=== TASK STATEMENT ===
Each line of the listing that holds "agent" counts once; report how many there are, and nothing more.
*** Opening TASK INPUT ***
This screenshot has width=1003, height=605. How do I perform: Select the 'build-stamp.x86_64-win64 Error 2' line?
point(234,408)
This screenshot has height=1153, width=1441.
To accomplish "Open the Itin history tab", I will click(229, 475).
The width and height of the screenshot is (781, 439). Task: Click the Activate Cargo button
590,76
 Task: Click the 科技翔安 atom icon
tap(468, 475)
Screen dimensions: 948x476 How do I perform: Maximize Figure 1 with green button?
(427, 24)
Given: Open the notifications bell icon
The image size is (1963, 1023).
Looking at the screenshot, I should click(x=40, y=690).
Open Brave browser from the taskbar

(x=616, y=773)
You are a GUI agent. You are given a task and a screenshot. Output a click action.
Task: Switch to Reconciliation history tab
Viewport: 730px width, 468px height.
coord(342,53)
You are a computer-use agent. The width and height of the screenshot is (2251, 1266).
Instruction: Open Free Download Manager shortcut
*** Closing TASK INPUT ***
=== EXERCISE OUTPUT ===
2